Dalla fine dell’Ottocento ai giorni nostri, i menhir conosciuti e dunque censiti in Sardegna sono oltre 700 e si trovano raggruppati in circa 240 siti. Giorgia Rajosa (o sa Perda ‘e Taleri) – nel territorio di Noragugume – è uno fra i più affascinanti, ha le sembianze di una donna stilizzata e si erge imponente e solitario al centro di una immensa distesa pianeggiante poco distante dalla riva del fiume Tirso. Fu il generale geologo Alberto Lamarmora a segnalarlo ufficialmente durante i suoi viaggi in giro per monti e miniere nel suo libro dal titolo “Voyage en Sardaigne”.

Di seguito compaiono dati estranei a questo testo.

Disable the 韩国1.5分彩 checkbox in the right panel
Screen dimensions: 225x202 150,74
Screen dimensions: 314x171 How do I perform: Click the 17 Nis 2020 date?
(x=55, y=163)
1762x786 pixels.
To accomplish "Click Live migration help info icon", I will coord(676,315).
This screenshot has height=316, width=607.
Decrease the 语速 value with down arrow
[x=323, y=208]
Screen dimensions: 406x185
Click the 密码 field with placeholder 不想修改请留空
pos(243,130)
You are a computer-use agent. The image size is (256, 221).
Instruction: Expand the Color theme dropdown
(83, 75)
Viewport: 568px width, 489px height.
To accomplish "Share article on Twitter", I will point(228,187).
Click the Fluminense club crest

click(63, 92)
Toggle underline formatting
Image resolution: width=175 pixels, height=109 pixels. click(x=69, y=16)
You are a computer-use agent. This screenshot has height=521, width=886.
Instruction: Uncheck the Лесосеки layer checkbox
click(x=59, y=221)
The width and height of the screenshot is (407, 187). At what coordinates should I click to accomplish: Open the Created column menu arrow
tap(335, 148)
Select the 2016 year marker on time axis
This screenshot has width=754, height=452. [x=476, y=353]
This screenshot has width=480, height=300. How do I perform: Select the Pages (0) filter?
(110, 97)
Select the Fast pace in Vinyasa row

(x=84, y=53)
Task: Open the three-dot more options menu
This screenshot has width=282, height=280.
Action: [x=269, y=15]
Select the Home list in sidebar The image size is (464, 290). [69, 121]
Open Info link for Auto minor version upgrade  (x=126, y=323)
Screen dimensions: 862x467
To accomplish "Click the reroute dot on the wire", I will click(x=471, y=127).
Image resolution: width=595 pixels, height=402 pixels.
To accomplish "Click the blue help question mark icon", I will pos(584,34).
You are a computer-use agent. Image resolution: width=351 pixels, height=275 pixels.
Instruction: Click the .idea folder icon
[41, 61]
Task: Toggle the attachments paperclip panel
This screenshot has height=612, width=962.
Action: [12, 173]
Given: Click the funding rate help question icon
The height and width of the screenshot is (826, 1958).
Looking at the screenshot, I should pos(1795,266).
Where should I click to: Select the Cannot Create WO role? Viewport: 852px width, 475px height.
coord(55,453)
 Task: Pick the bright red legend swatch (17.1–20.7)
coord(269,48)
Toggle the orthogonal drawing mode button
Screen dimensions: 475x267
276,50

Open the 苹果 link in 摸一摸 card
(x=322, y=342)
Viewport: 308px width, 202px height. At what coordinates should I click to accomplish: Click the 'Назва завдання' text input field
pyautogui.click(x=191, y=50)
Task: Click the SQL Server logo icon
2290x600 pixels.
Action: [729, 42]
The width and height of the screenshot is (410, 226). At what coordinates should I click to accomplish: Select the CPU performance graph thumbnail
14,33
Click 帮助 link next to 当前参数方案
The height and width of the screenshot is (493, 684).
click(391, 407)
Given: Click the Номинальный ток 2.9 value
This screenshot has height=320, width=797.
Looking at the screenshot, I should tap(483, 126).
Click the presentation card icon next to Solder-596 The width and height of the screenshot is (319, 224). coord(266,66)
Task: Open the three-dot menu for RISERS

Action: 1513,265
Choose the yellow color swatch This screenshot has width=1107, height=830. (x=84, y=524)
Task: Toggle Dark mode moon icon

La leggenda popolare narra di una ragazza (Giorgia Rajosa) intenta a camminare con una cesta piena di viveri sul capo da portare al marito intento a lavorare nei campi. Durante il tragitto incontra un mendicante che le chiede da mangiare. Lei si nega e tira dritto, rispondendo di non avere cibo ma pietre e diventando così oggetto della maledizione dell’uomo: “Se è vero che nella cesta hai pietre e non cibo – disse il mendicante rivolgendosi alla fanciulla – che tu possa trasformarti in pietra”.
Quasi una mano protesa verso le stelle, come gli altri menhir quello di Noragugume si colloca tra il Neolitico medio-recente e l’Eneolitico evoluto e potrebbe essere associato a contesti funerari o legati alla fecondità. Fra le tesi più accreditate degli studiosi si suppone che i menhir potessero essere simbolo di una forza soprannaturale e di un essere divino. Ma gli archeologi (fra i primi Giovanni Lilliu) non escludono la loro associazione con la Dea Madre, in un ruolo di benedizione nei confronti del raccolto, o che venissero elevati in corrispondenza di villaggi per segnalare luoghi sacri come le tombe. Questo bellissimo menhir, costruito con una forma vagamente ogivale, raggiunge l’altezza di 4,30 metri, databile appunto fra il 3300 e il 2500 a.C.